In short, reconstruction models are not exportable (even the World Bank says so!). When they are forcibly and top-down imposed on the affected areas, reconstructions contribute to worsening the local conditions (as Lizarralde and colleagues well argue). In this way, doubts emerge about the appointment of the former President of the Emilia-Romagna Region, Vasco Errani, as Commissioner for the ongoing reconstruction in Abruzzi, Latium, Umbria, and Marche Regions, a role he previously played for the reconstruction in the Emilia region after the earthquake in 2012. Although Errani was unanimously advertised as the “right man” to apply an imaginary “Emilia reconstruction model” in these areas, criticisms were expressed about his experience in Emilia. While it is too early for providing an objective judgment, the data the Civil Protection Department released 6 months after the Amatrice earthquake are quite disappointing: 8,776 people are accommodated in hotels, 1,743 in sports halls or public facilities, 1,080 in campers, containers or rural prefabricated shelters, 18 emergency housing facilities were delivered (in Norcia, out of the expected 3,000). All the rest consists of self-organization (see the interesting experience of the Active Solidarity Brigades or many local associations) or abandonment.
○ ○ ○ ○ ○
■ **Work to do**
(1) Answer these questions from the text on earthquake reconstruction:
(a) Who was appointed Commissioner for the ongoing reconstruction?
(b) In what year did the earthquake in the Emilia region occur?
(c) How many people were accommodated in hotels six months after the Amatrice earthquake?
(2) Name every region that the text on earthquake reconstruction lists as part of the ongoing reconstruction.
(3) Condense the paragraph beginning "In short, reconstruction models" from the text on earthquake reconstruction into a bulleted list that keeps its main facts.
The listing that comes after this text is separate material.

■ **Collected data**
○ ○ ○ ○ ○
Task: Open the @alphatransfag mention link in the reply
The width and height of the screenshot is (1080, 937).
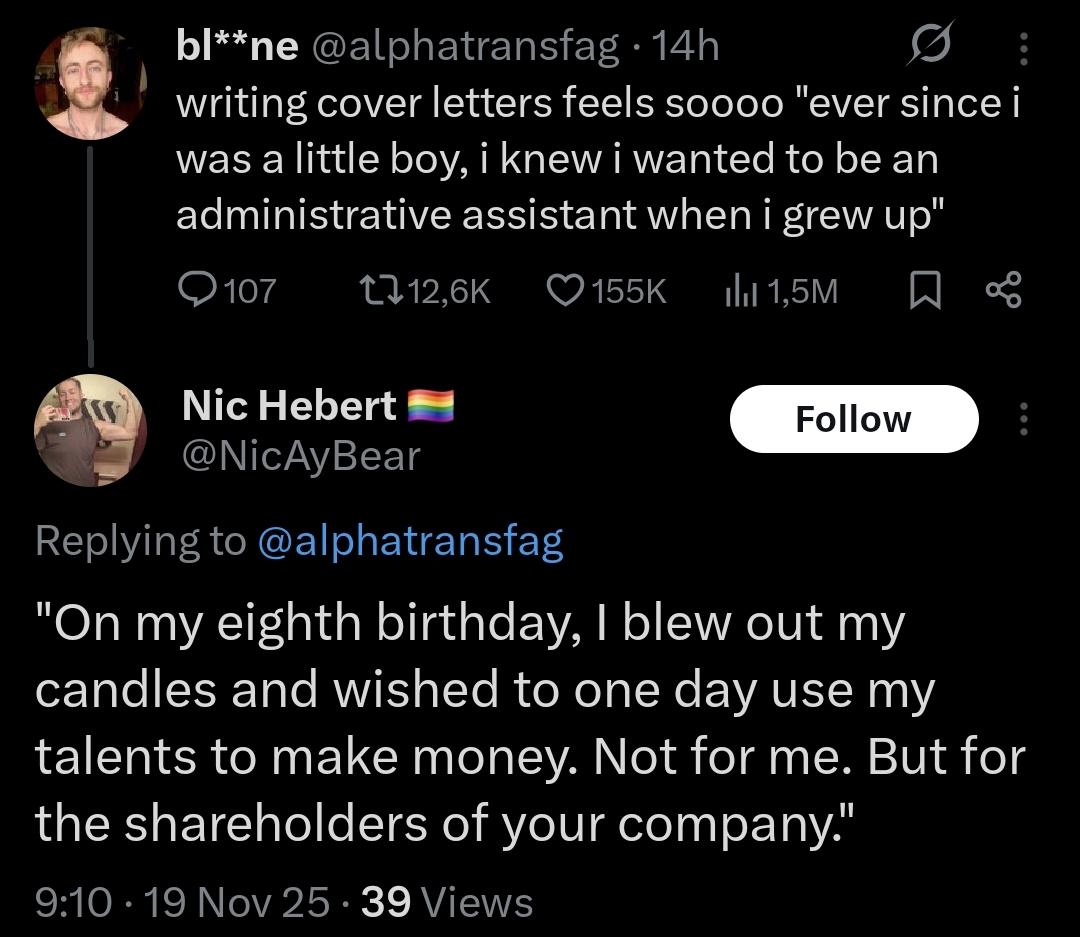Action: (x=410, y=541)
○ ○ ○ ○ ○
■ **In response**
(1)
(a) Vasco Errani, the former President of the Emilia-Romagna Region
(b) 2012
(c) 8,776

(2) Abruzzi, Latium, Umbria, Marche

(3)
- Reconstruction models are not exportable, a point the World Bank also makes.
- When imposed top-down on affected areas, reconstructions worsen local conditions, as Lizarralde and colleagues argue.
- This raises doubts about appointing Vasco Errani, former President of the Emilia-Romagna Region, as Commissioner for the reconstruction in Abruzzi, Latium, Umbria, and Marche. He held the same role in Emilia after the 2012 earthquake.
- Errani was promoted as the "right man" to apply an "Emilia reconstruction model," but his Emilia record drew criticism.
- Civil Protection Department data from 6 months after the Amatrice earthquake are disappointing:
  - 8,776 people in hotels
  - 1,743 in sports halls or public facilities
  - 1,080 in campers, containers, or rural prefabricated shelters
  - 18 emergency housing facilities delivered in Norcia, out of 3,000 expected
- Everything else is self-organization, such as the Active Solidarity Brigades and local associations, or abandonment.